= Nelson Levy =

Nelson Lévy (~1949 – June 3, 2007) was a leading figure in French Polynesia tourism and the founding head of Air Tahiti Nui, the national airline of French Polynesia.

==Career==

Levy originally began reporting as a journalist in the 1970s. However, Levy soon changed careers and began working in French Polynesia's booming tourism industry.

In January 1992 Levy took over the management as head of Tahiti Tourism Promotion Office, which was the French Polynesia's main tourism marketing and information agency. Levy helped transform the office into the present day GIE Tahiti Tourisme. Tahiti Tourism is based in Papeete and currently operates a worldwide promotional and advertising campaign called, Tahiti and Her Islands. Levy left Tahiti Tourisme in August 1998 to become the first CEO of Air Tahiti Nui.

Levy helped found Air Tahiti Nui in 1996 as French Polynesia's international airline. The airline launched its first international flights in 1998, the same year that Levy became Air Tahiti Nui's first CEO. Levy helped to guide the international expansion of the airline while CEO and earned a reputation for his managerial efficiency. As CEO of Air Tahiti Nui, Levy was recognised in 2003 by Travel Agent Magazine as "Manager of the Year" in the Asia Pacific region.

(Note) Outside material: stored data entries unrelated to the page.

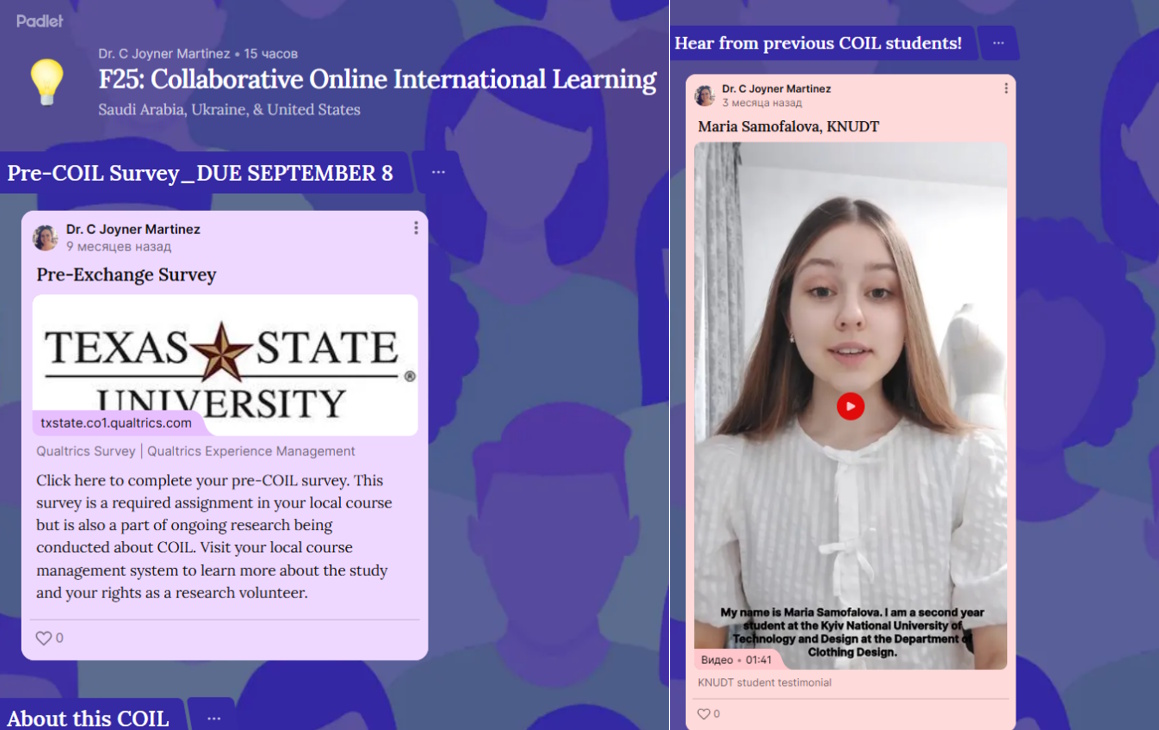Click Dr. C Joyner Martinez board author name
The width and height of the screenshot is (1159, 730).
click(164, 54)
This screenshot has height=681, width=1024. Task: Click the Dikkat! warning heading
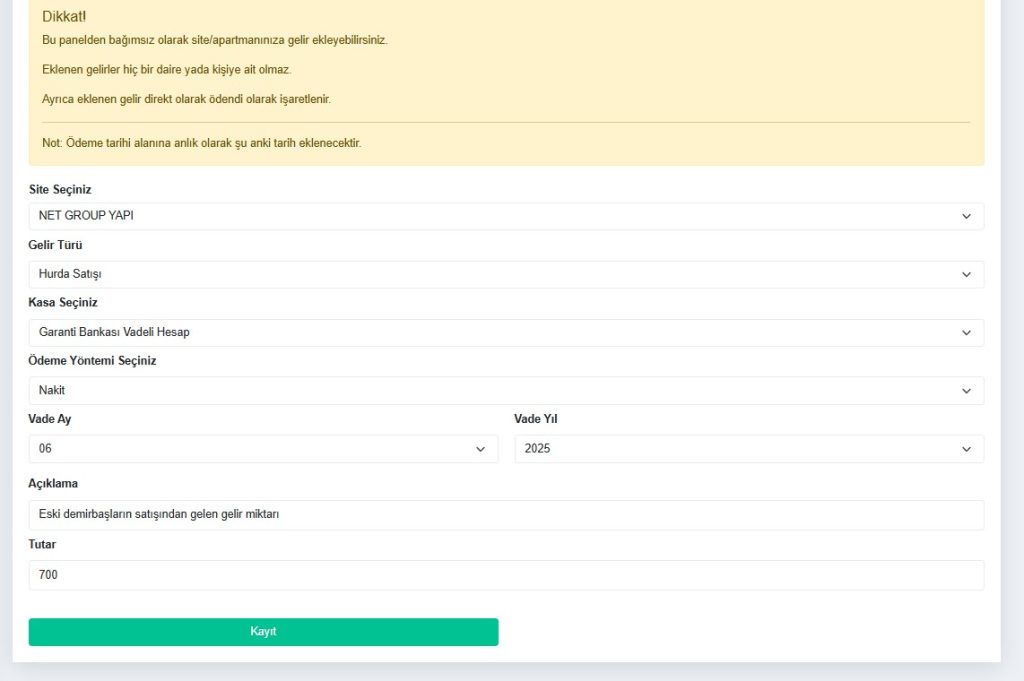pos(64,16)
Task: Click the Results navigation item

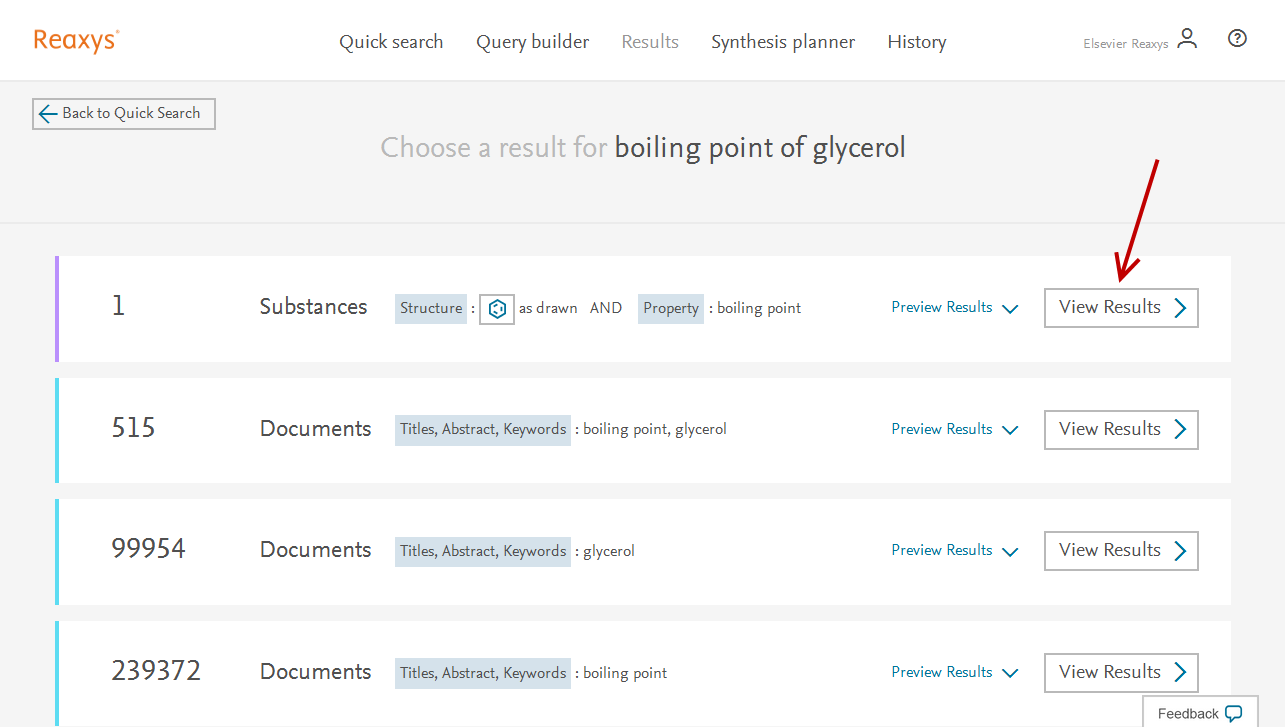Action: 650,42
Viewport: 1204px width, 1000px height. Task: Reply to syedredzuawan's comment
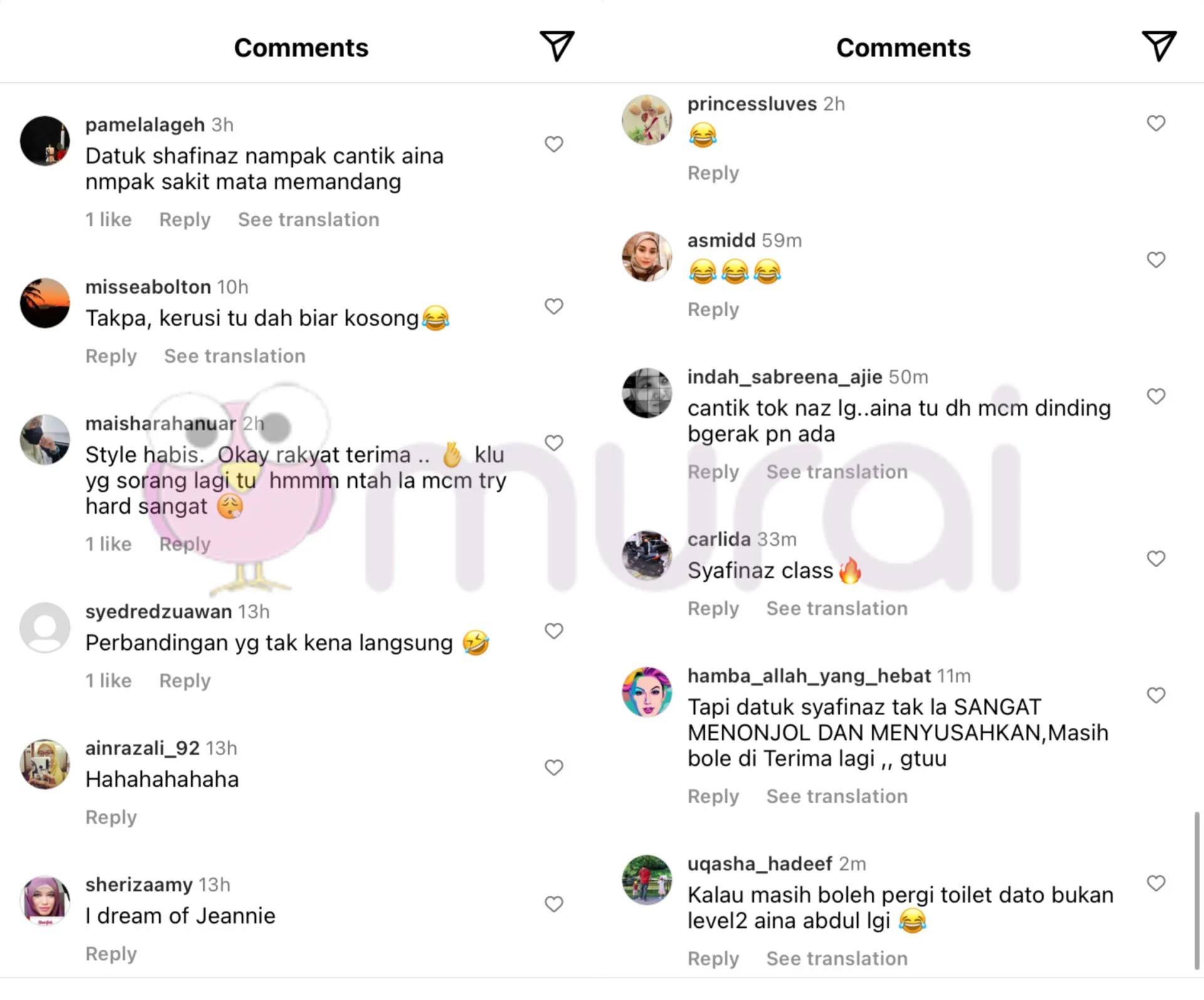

Levy was very well connected in the tourism industry, as well as in French Polynesian politics. Levy was a prominent supporter of the Tahoeraa Huiraatira Party, a pro-French political party which opposes independence for French Polynesia from France. He was replaced as CEO of the airline when the coalition of pro-independence parties led by Oscar Temaru took power in a surprise election victory. However, Levy returned to the board of directors of Air Tahiti Nui following the 2005 presidential election win of French Polynesian President Gaston Tong Sang, a pro-French candidate from the Tahoeraa Huiraatira Party. Sang asked Levy back to help revive the ailing airline, which was suffering from "recurrent" financial shortfalls and problems. (The Government of French Polynesia is a 61.7% shareholder in the airline.)

Additionally, Levy also served as head of the local French Polynesian post and telecommunications company, OPT.

Levy's last tourism venture was the June 1, 2007, launch of easyTahiti.com, a specialist travel web site for Tahiti and other French Polynesian islands. EasyTahiti.com has been described as "Tahiti's biggest virtual travel agency" in a press release from Air Tahiti Nui.

==Death==
Nelson Levy died unexpectedly of a heart attack on June 3, 2007, at his home in Tahiti, just two days after the official launch of easyTahiti.com. Levy had hosted barbecue for employees of easyTahiti.com at his home just hours before his death. His funeral took place in Papeete, Tahiti on June 6, 2007. Levy was survived by his wife, Vaea, and two daughters, Vaiarava and Poerava.